Think of learning to read and add, both of which are painstaking and boring. For instance, slowly sounding out “Jane has a dog” or writing “3 + 4 = 7” for the hundredth time is not exciting. Yet school-age children busily practice reading and math: They are intrinsically motivated to read a page, finish a worksheet, memorize a spelling word, color a map, and so on.

This was apparent in Chapter 12, in the comparison of mothers from Taiwan and New England. When Tim’s mother helped him figure out how to do a particular kind of math problem that had him “clumsy” in class, she wrote out a page of problems for him, and then he did “the whole thing lickety-split … [which made him] very happy” (Li et al., 2014, p. 1218). Similarly, children enjoy collecting, categorizing, and counting whatever they gather—perhaps stamps, stickers, stones, or seashells. That is industry.

Overall, children judge themselves as either industrious or inferior—deciding whether they are competent or incompetent, productive or useless, winners or losers. Self-pride depends not necessarily on actual accomplishments, but on how others, especially peers, view one’s accomplishments. Social rejection is both a cause and a consequence of feeling inferior (Rubin et al., 2013).

Freud on Latency

Sigmund Freud described this period as latency, a time when emotional drives are quiet (latent) and unconscious sexual conflicts are submerged. Some experts complain that “middle childhood has been neglected at least since Freud relegated these years to the status of an uninteresting ‘latency period’” (Huston & Ripke, 2006, p. 7).

411

But in one sense, Freud was correct: Sexual impulses are absent, or at least hidden. Even when children were betrothed before age 12 (rare today but common earlier in some nations), the young husband and wife had little interaction.
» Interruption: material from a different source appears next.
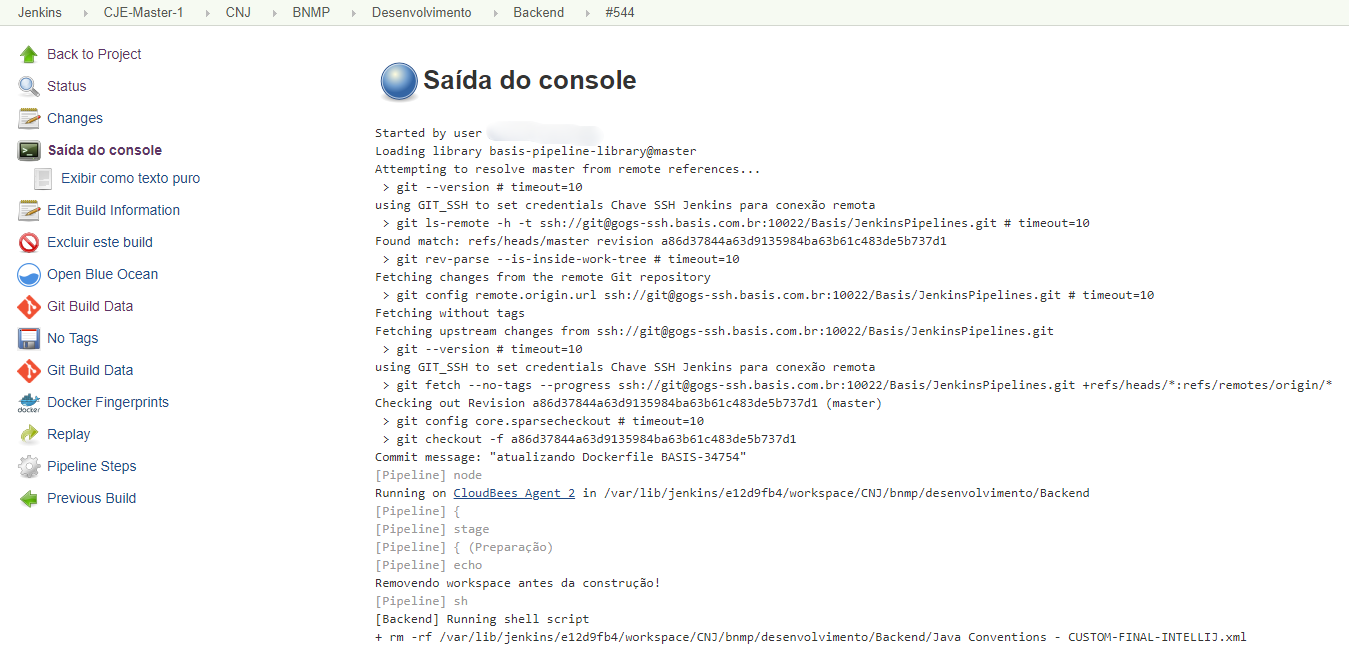
Task: Open BNMP in the breadcrumb
Action: coord(310,13)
Everywhere, boys and girls typically choose to be with others of their own sex. Indeed, boys who write “Girls stay out!” and girls who complain that “Boys stink!” are typical. From a developmental perspective, latency is a dynamic stage, not a gradual progression, as children shift away from sexual interests—only to reverse themselves when the hormones of puberty push them to do so (Knight, 2014).

Self-Concept

As children mature, they develop their self-concept, which is their idea about themselves, including their intelligence, personality, abilities, gender, and ethnic background. Self-concept begins earlier. As you remember, the very notion that they are individuals is a discovery in toddlerhood, and a positive, global self-concept is typical in early childhood. Complexity appears in middle childhood.
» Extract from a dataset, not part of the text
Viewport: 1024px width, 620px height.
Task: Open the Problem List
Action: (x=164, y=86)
The self-concept gradually becomes more specific and logical, as cognitive development and social awareness increase. Children realize they are not the fastest, smartest, prettiest person. At some point between ages 6 and 11 when they win a race with their mother, they realize that she could have run faster if she had tried.

Crucial during middle childhood is social comparison—comparing one’s self to others (Davis-Kean et al., 2009; Dweck, 2013). Ideally, social comparison helps school-age children value themselves and abandon the imaginary, rosy self-evaluation of preschoolers. The self-concept becomes more realistic, incorporating comparison to peers and judgments from the overall society (Davis-Kean et al., 2009).

This means that some children—especially those from minority ethnic or religious groups—become newly aware of social prejudices they need to overcome. Children also become aware of gender discrimination, with girls complaining that they are not allowed to play tougher sports and boys complaining that teachers favor the girls (Brown et al., 2011). Over the years of middle childhood, children most likely to develop healthy self-esteem are those who recognize prejudice and react by affirming pride in their backgrounds (Corenblum, 2014).

Affirming pride is an important counterbalance, because, for all children, their increasing self-understanding and social awareness come at a price. Self-criticism and self-consciousness rise from ages 6 to 11, and “by middle childhood this [earlier] overestimate of their ability or judgments decreases” (Davis-Kean et al., 2009, p. 184) while global self-esteem falls. Children’s self-concept becomes influenced by the opinions of others, even by other children whom they do not know (Thomaes et al., 2010).

In addition, because children think concretely during middle childhood, materialism increases, and attributes that adults might find superficial (hair texture, sock patterns) become important, making self-esteem fragile (Chaplin & John, 2007). Insecure 10-year-olds might desperately want the latest jackets, cell phones, and so on.

Culture and Self-Esteem

Academic and social competence are aided by realistic self-perception. Unrealistically high self-esteem reduces effortful control (deliberately modifying one’s impulses and emotions), and less effortful control leads to lower achievement and increased aggression.

412

The same consequences occur if self-esteem is unrealistically low. Obviously then, the goal is to find a middle ground. This is not easy: Children may be too self-critical or not self-critical enough. Cultures differ in defining what that the middle ground is.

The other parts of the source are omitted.